Guest post: You can beat the rap, but you can’t beat the ride

Originally a comment by Screechy Monkey on Process as punishment.

There is apparently an expression among some law enforcement types that “you can beat the rap, but you can’t beat the ride.” Meaning that if cops decide to arrest you and drive you around in the back of their squad car for hours before processing you (typically so that it’s too late to arraign you until the next day and you have to spend the night in jail before you can get bail set), then you’re not getting that time and inconvenience back even if the charges are quickly dropped or dismissed.

This is also why I get so ranty about speech-restrictive laws being dangerous even when they’re supposedly only targeted at things that you don’t think deserve legal protection. They absolutely WILL be abused to harass people for things that are clearly protected, and the threat of this will chill people from doing perfectly legal things that they fear will piss off the wrong cop, prosecutor, etc.

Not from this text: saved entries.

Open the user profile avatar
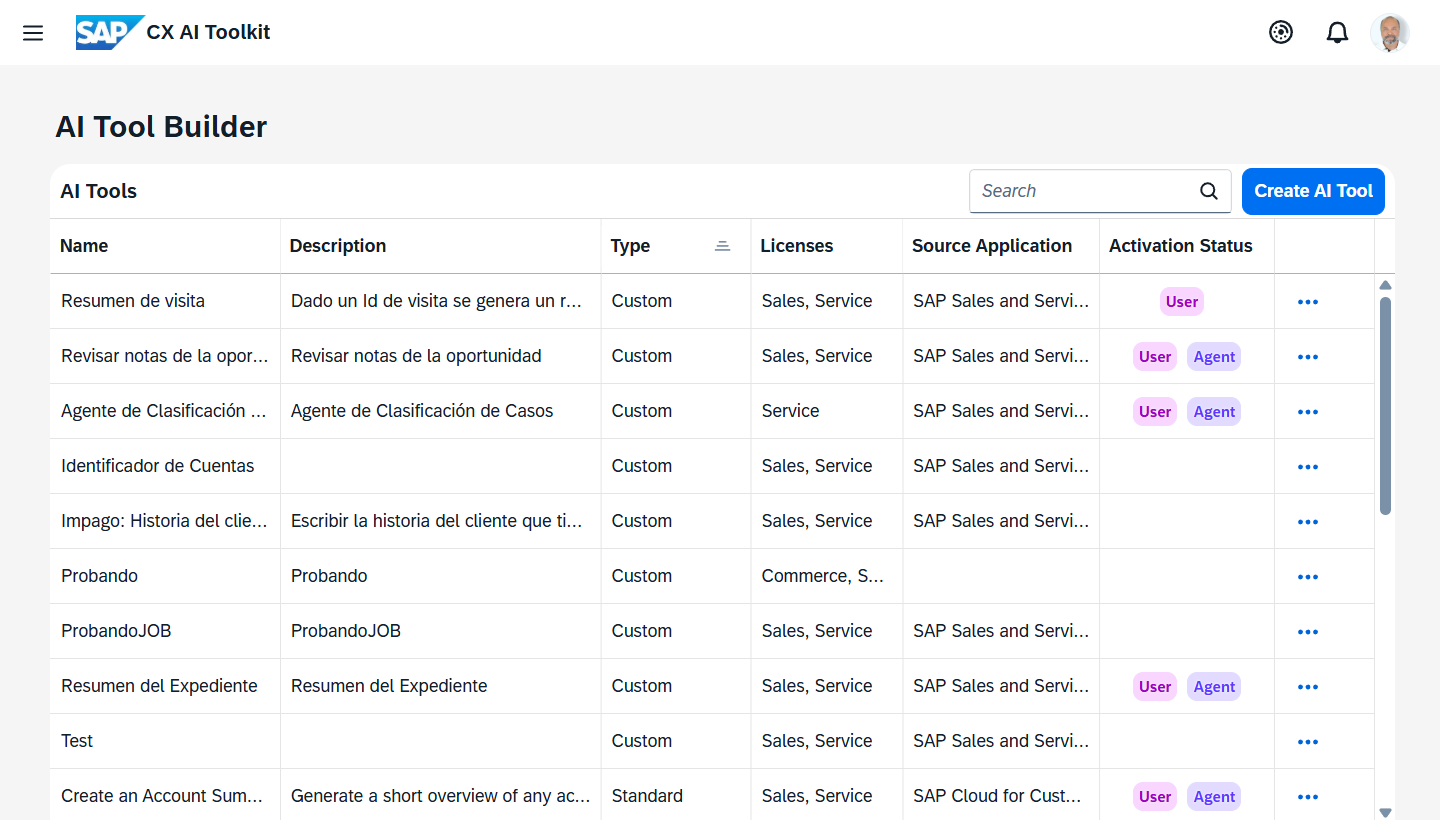The height and width of the screenshot is (820, 1440). click(1389, 33)
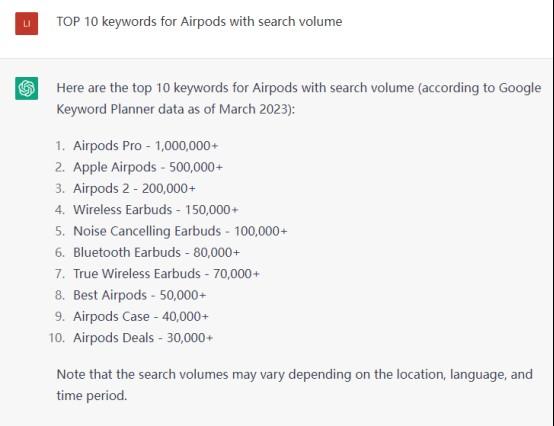
Task: Select the 'Apple Airpods - 500,000+' list item
Action: pyautogui.click(x=148, y=167)
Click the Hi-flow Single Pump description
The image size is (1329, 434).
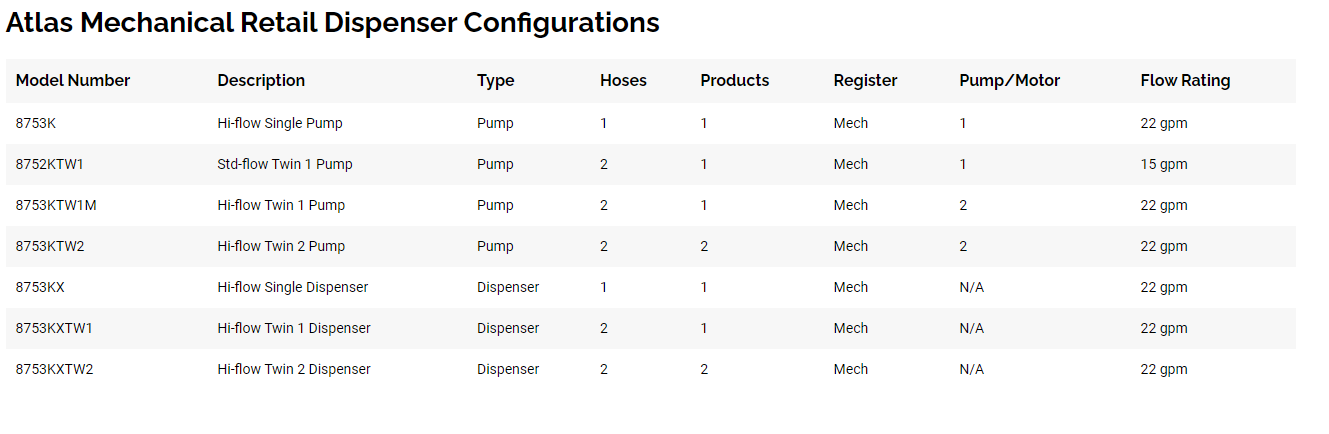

It’s also analogous to many of the anti-abortion laws being passed in the wake of the Dobbs decision. “What are you so worried about,” ask Republicans, “this law specifically makes it an affirmative defense if the abortion was necessary to save the mother’s life!” Great, so if a doctor performs an abortion, then he or she will have an opportunity to try to persuade a jury that the exception applies and they shouldn’t be convicted of murder and sentenced to life in prison, and if it works, then all that will happen is that they’ll have spent months if not years awaiting trial, spent six or seven figures on legal fees, and probably had their practice suspended in the interim. That sounds like something that a prudent doctor would be willing to endure just to help one patient!

Tl;dr version: vague laws suck, and saying that judges or juries will eventually sort it out doesn’t cure the suckitude.